Back

Technology transfer expert to lead Lawrence Livermore's Industrial Partnerships Office

Richard Rankin (Download Image)

Richard Rankin, named director of LLNL's Industrial Partnerships Office, aims to foster the commercialization of LLNL technologies.

For some people, technology commercialization is an ordinary task of doing paperwork and ensuring the law is followed.

But it's much more than that in the view of Richard Rankin, the new leader of Lawrence Livermore National Laboratory's  Industrial Partnerships Office (IPO).

"One of the hardest parts of the technology commercialization business is picking winners among the wealth of intellectual property, and then coaching, shepherding and helping to give birth to a commercial product," Rankin said.

Rankin knows this from experience. During a successful 35-year career at Idaho National Laboratory (INL), he held four different positions as a technology transfer professional, and as a chemical scientist, he developed an instrument that was commercialized.

That instrument won Rankin an R&D 100 award in 1990 for its ability to detect chemicals and pollutants in the environment at very low concentrations and with very high precision.

The instrument was originally commercialized by Finnigan MAT into one product line and then into a total of six product lines.

As a chemical scientist, Rankin concluded about 70 technology licenses to use software and computer systems to assist INL's nuclear fuel reprocessing and effluent monitoring programs to help them achieve their missions.

In 1991, Rankin was named an INL Fellow Scientist through Westinghouse, which managed the laboratory. It was then a practice to have one of the INL Fellows manage the laboratory's intellectual property -- and Rankin became his lab's intellectual property manager.

"Tech transfer wasn't a mission then, but it was added later, and I was asked to help form the technology transfer function with another INL employee," he recalls.

Rankin says he loved technology commercialization from the start.

"Scientists and engineers come to work at the national laboratories not because they want to get wealthy, but because they want to have an impact. When you do technology transfer, you have an opportunity to broaden the scope of the impact you have," he said. The very best technology you have sitting on your lab bench has little impact compared to one that's been commercialized."

Earlier this year, Rankin, 59, retired from INL.

"At this point, I'm at a place where I don't need to work a normal job," Rankin said. "But what they described here as the challenge they wanted me to undertake sounded like a great opportunity to make an impact and to have fun doing it. Also, I like the Livermore community and my son had recently moved here."

In his first weeks on the job, Rankin said he has received a "very warm welcome."

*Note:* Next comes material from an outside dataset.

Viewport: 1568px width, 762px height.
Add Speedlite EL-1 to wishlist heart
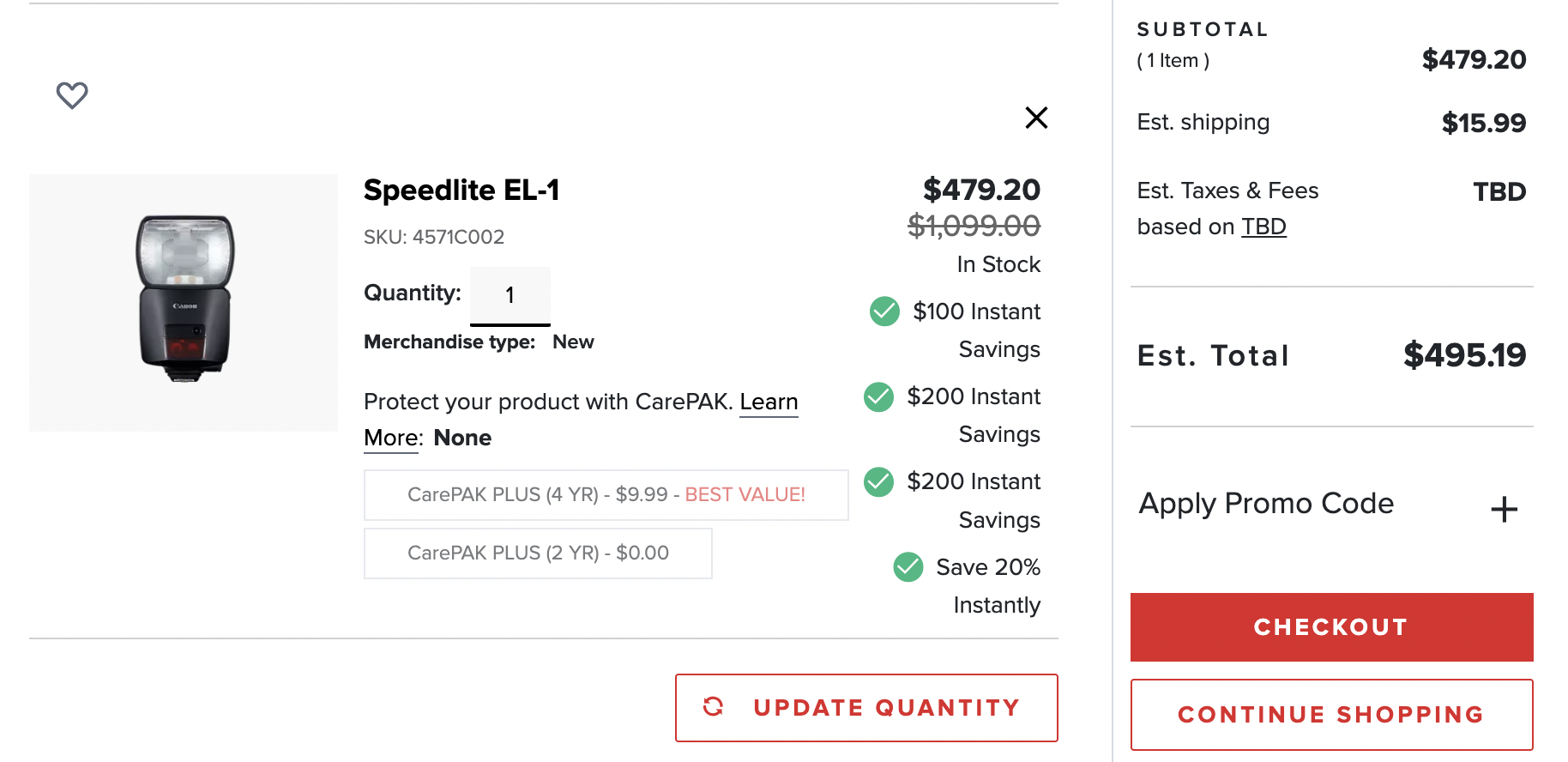click(72, 95)
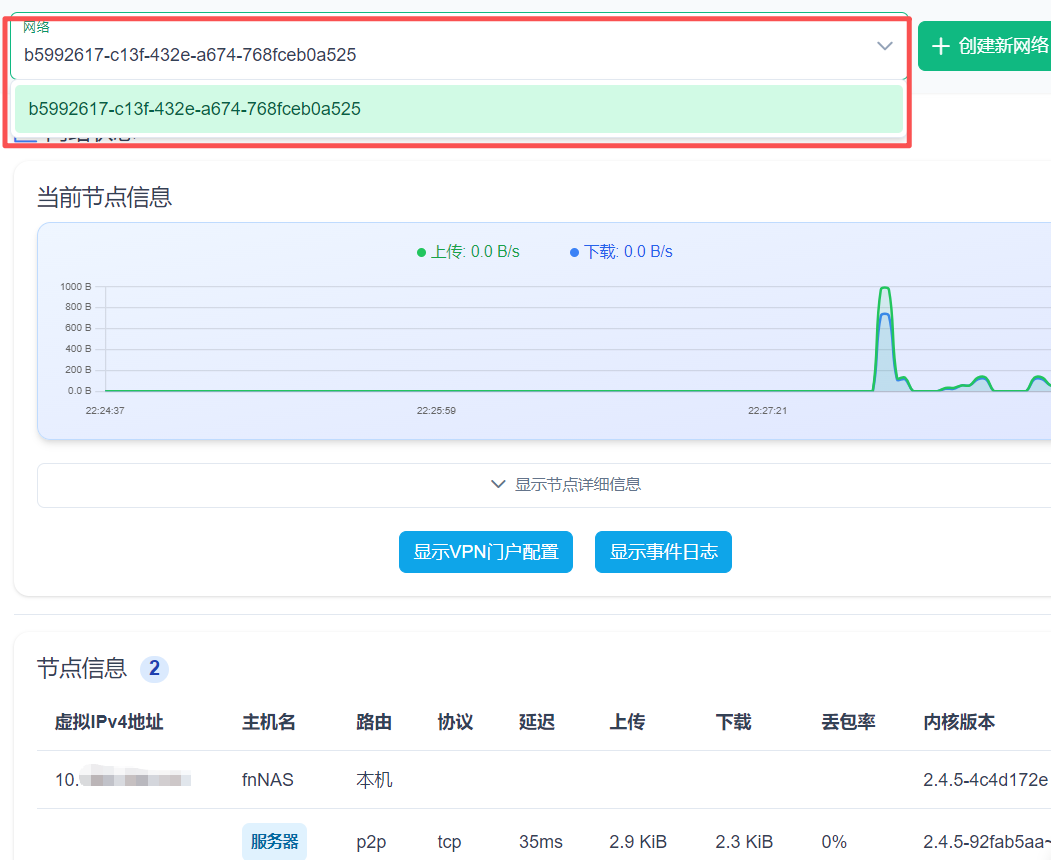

"It's good to be here. I'm very impressed with the caliber of the people in IPO and at the Laboratory."

One of Rankin's goals for the Lab's IPO is to assist in transforming the office's focus to a wider, more business development-oriented perspective. In addition, he would like to more closely couple IPO with the Lab's scientific and engineering programs and the local economic development community.

"Rich's expertise will enable him to provide leadership for the rapid realization and recognition of LLNL as a significant driver of economic growth in the Tri-Valley region based on its capabilities, technologies, spinoffs and ability to attract collaborators and capital," said former LLNL Director of Economic Development Buck Koonce.

Rankin is a member of the Association of University Technology Managers, the Licensing Executives Society and the American Chemical Society. In addition to his R&D 100 award, he has received a Lifetime Achievement Award for Inventorship, a George Westinghouse Innovation Award (for the corporation's top inventors) and a George Westinghouse Signature Award (for engineering excellence).

During his time away from work, he enjoys the outdoors, including camping, whitewater rafting, hiking and riding his Harley-Davidson motorcycle.